We did this once by creating separate database tables that contained the data we wanted to snapshot, but denormalized, i.e. every record contained all data required to make sense, not references to id's that may or may no longer exist. It also added a date to each row.

Then we produced triggers for specific inserts or updates that did a join on all affected tables, and inserted it into the snapshot tables.

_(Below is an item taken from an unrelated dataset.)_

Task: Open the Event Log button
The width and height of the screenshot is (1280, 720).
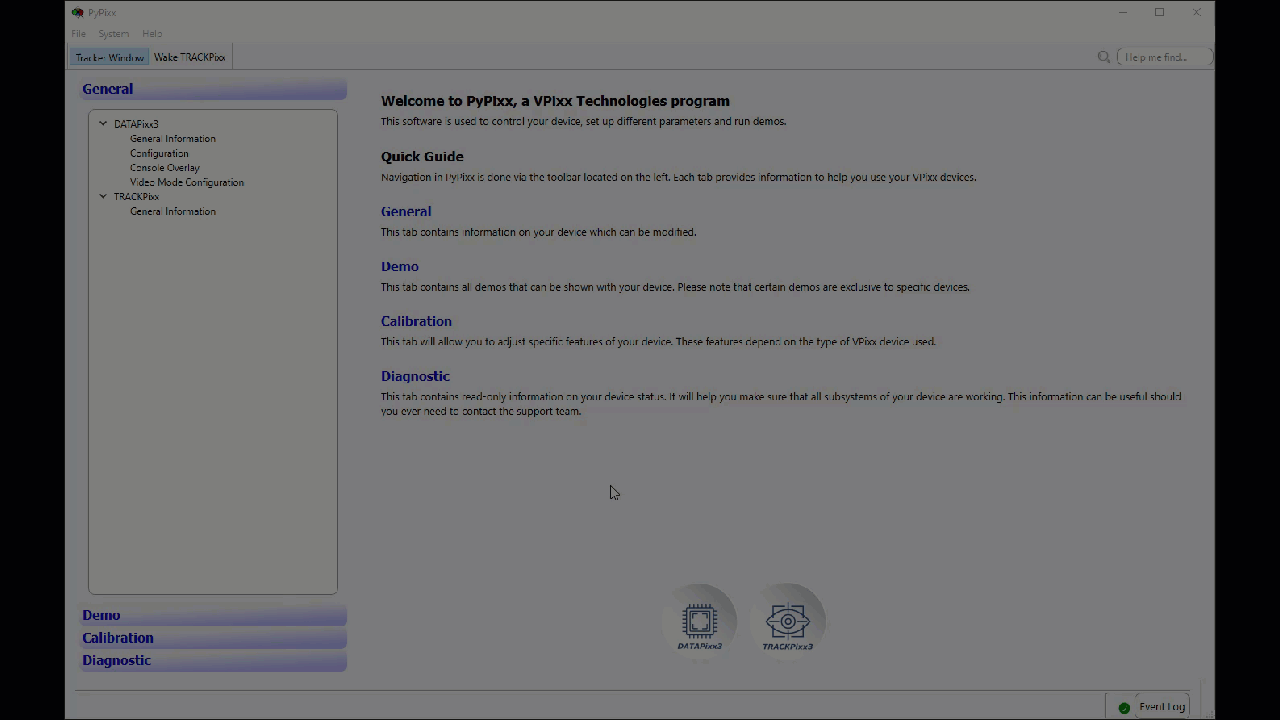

This way it would be trivial to write something that restored the users' data to a point in time.

If you have a table:

user:

id, firstname, lastname, department_id 

department:

id, name, departmenthead_id 

your snapshot of the user table could look like this:

user_id, user_firstname, user_lastname, department_id, department_name, deparmenthead_id, deparmenthead_firstname, departmenthead_lastname, snapshot_date 

and a query something like

INSERT INTO usersnapshot SELECT user.id AS user_id, user.firstname AS user_firstname, user.lastname AS user_lastname, department.id AS department_id, department.name AS department_name departmenthead.id AS departmenthead_id, departmenthead.firstname AS departmenthead_firstname, departmenthead.lastname AS departmenthead_lastname, GETDATE() AS snapshot_date FROM user INNER JOIN department ON user.department_id = department.id INNER JOIN user departmenthead ON department.departmenthead_id = departmenthead.id 

This ensures each row in the snapshot is true for that moment in time, even if department or department head has changed in the meantime.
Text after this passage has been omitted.